What concepts were most difficult for you to understand in Calculus? [closed]

I'm developing some instructional material for a Calculus 1 class and I wanted to know from experience for yourself, tutoring others, and/or helping people on this site where is the most difficulty in Calculus?

If you had any good methods of helping people that would be very helpful.


The hardest thing for me was to understand what is meant when someone writes $\mathrm d x$.

I still don't know...


I really struggled with the $\epsilon-\delta$ definition of limits, especially for non-linear functions. This was also my first exposure to proof, as in: Prove that $$\lim_{x \to 2} (x^2 + 3) = 7$$ and I had a hard time with it at first. To be clear, computing these limits was no problem, but using the definition to prove they were correct really confused me.


At the school I was taught to look at the derivative as the instantaneous rate of change and that fit well with applications in physics. But later, when I was learning Economics in college, I had to learn to look at the derivative as the best linear (affine) approximation, and a differentiable function as a function which had 'good' linear approximations.

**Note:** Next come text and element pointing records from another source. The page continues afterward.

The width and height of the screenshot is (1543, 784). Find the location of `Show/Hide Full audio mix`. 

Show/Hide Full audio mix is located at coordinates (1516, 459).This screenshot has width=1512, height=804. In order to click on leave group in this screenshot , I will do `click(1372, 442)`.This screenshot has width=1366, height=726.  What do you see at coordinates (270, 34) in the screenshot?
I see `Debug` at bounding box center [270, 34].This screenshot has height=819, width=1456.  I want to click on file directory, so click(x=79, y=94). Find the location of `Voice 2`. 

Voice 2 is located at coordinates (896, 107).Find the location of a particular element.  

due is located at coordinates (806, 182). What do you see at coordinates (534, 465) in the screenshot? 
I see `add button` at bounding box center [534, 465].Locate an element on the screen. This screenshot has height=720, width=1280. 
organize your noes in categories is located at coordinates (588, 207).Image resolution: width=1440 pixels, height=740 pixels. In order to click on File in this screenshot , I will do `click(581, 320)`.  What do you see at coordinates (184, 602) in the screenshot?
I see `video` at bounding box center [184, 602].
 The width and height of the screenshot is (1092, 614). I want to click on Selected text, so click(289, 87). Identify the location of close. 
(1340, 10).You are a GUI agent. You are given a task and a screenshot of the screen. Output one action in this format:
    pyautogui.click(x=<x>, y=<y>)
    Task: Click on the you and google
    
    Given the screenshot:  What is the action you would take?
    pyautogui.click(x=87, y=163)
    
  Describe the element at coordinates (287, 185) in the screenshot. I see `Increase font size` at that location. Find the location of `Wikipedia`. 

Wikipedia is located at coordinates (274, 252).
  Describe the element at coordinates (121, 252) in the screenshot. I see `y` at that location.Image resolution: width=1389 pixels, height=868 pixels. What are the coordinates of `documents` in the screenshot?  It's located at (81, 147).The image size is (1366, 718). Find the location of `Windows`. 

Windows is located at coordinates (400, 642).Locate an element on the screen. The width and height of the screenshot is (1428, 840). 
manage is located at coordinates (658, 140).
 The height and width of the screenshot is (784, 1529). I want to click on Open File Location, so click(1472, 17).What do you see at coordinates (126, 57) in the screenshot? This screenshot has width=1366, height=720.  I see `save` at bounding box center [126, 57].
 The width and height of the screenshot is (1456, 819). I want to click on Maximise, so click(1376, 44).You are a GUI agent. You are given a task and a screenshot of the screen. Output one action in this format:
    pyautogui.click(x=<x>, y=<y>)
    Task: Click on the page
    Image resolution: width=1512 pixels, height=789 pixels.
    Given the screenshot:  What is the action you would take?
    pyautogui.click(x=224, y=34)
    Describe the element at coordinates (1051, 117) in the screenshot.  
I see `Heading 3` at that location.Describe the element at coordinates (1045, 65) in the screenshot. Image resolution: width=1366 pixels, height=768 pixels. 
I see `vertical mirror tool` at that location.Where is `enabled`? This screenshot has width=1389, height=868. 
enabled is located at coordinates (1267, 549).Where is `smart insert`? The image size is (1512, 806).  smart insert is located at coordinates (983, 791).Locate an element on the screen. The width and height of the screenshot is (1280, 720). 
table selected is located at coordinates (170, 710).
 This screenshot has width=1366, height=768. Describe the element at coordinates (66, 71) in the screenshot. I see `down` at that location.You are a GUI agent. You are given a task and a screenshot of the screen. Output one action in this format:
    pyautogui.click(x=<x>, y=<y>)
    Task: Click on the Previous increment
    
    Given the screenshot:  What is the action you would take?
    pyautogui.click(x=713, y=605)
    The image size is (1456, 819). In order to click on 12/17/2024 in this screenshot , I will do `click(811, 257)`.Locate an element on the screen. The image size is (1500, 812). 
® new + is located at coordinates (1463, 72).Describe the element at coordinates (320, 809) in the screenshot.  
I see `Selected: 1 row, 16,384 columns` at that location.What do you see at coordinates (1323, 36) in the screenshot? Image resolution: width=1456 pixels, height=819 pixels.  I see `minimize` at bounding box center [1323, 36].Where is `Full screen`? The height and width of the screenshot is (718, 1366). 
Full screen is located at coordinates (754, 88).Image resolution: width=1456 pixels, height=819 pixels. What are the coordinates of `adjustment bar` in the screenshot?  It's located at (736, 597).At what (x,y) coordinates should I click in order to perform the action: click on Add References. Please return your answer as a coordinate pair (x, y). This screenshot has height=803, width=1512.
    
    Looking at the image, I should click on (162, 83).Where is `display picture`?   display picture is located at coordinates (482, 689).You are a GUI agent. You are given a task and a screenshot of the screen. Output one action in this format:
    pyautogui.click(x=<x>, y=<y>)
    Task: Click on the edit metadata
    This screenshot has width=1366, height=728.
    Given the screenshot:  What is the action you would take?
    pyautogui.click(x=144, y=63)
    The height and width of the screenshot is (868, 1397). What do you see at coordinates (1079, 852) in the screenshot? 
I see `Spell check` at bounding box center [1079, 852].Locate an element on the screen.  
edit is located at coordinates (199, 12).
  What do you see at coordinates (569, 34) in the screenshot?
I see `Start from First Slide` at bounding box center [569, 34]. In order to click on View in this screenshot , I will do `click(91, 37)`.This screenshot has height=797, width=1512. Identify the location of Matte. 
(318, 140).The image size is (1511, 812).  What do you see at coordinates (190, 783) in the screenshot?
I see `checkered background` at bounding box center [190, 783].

That is also the intuition that generalizes to many variables. I wish it had been discussed in my early calculus classes.


The inverse relationship between differentiation and integration, and understanding it from the graph.

And I still have not understood that part of calculus at all! :(


I think the entire concept behind integration is hard to grasp for students who are not familiar with analysis. They tend to think of it only as the "inverse operation of derivatives", which is quite restrisctive, in my opinion.